Spectroscopic data including FTIR, 1H-NMR and Elemental analysis confirmed the chemical structures of the prepared compounds.
The surface activity of the prepared compounds was evaluated using surface tension technique. The surface parameters including surface and interfacial tension, emulsification power, critical micelle concentration, effectiveness, efficiency, maximum surface excess and minimum surface area were determined at 25ºC. The thermodynamic parameters including standard free energy change (ΔGº) of both adsorption and micellization were calculated at 25ºC. from the results, we found that the amphiphilic dendrimers adsorb and orient themselves efficiently at the air / water interface as known for conventional surfactants in spite of the bulky dendron structure connected to an alkyl ammonium group. The surface activity of the quaternized cationic surfactant was found to be dependent on the dendrimer generation and alkyl chain length of the prepared surfactants.
In addition, all the prepared surfactants were evaluated as biocides against different bacterial and fungal species as well as against sulfate reducing bacteria (SRB).
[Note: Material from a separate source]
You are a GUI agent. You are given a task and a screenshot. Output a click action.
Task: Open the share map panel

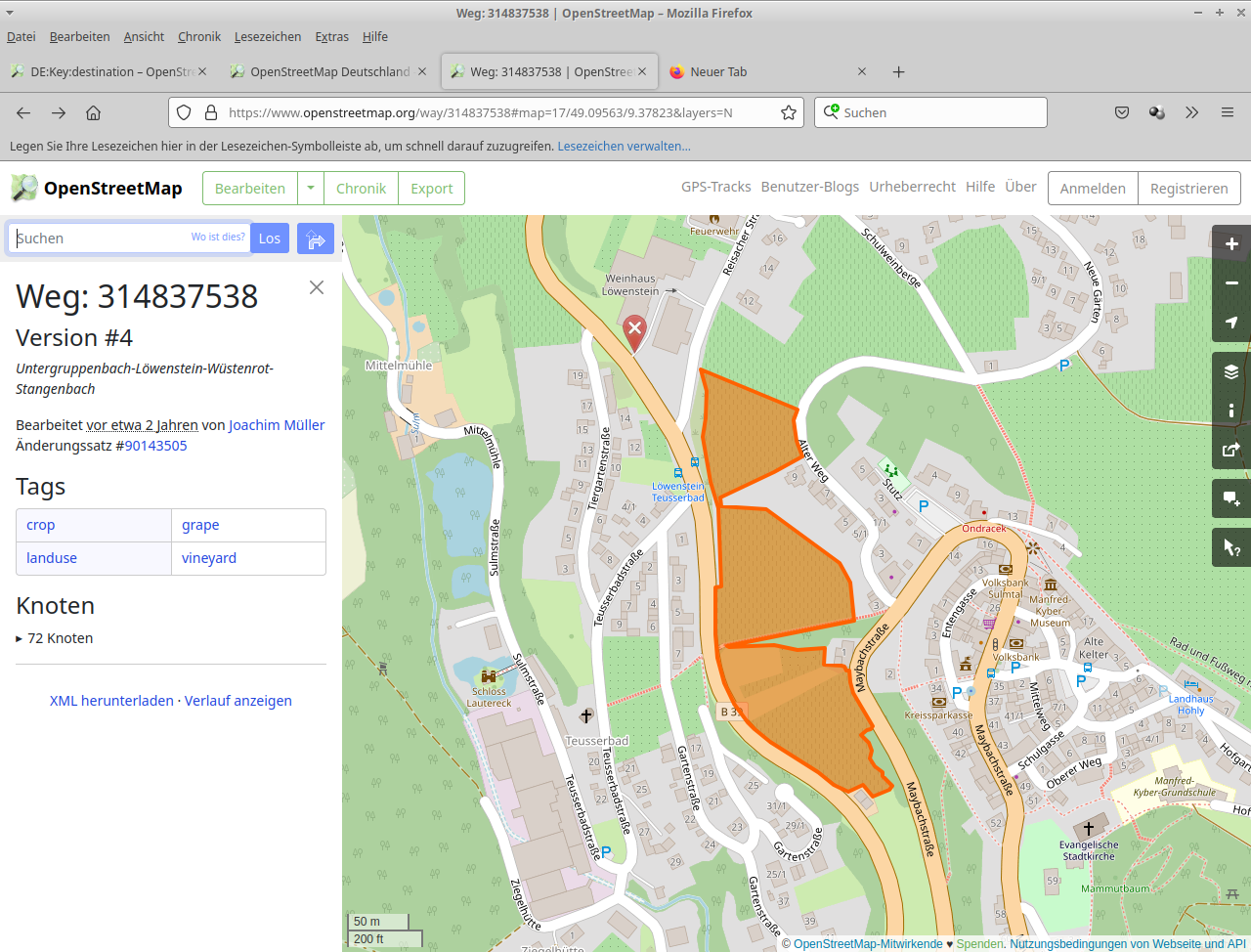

Most of the synthesized polyamidoamine cationic surfactants have significant biocidal activity against Gram +ve, Gram –ve bacteria and different fungal species as well as sulfate reducing bacteria (SRB), it is confident to say that a plurality of cationic moieties plays an important role in antimicrobial activity.
All the prepared polyamidoamine cationic surfactants were applied as anti-cancer agents against breast cancer cell line (MCF_ 7). Most of the synthesized polyamidoamine cationic surfactants showed good cytotoxic activity. Also, the relationship between the alkyl chain length and the cytotoxicity of breast cancer was not linear.
Finally, these compounds were applied in drug delivery by solubilization of a hydrophobic drug, where the synthesized surfactants showed high solubility for Coenzyme Q10 drug as a hydrophobic drug when compared with water. Then we studied the
dissolution of Coenzyme Q10 using the prepared surfactants and compared the results with two commercial surfactants (CTAB and labrasol. The results showed that the synthesized surfactants have high effect in dissolution study of Coenzyme Q10. In addition, we studied the dissolution of Ledipasvir and compared it with standared dissolution medium of FDA (Food and Drug Administration). The results showed the same effect of the synthesized surfactants with the standard FDA medium.
Finally, according to the toxicity test, the prepared materials are safe and recommended for use in the medical field.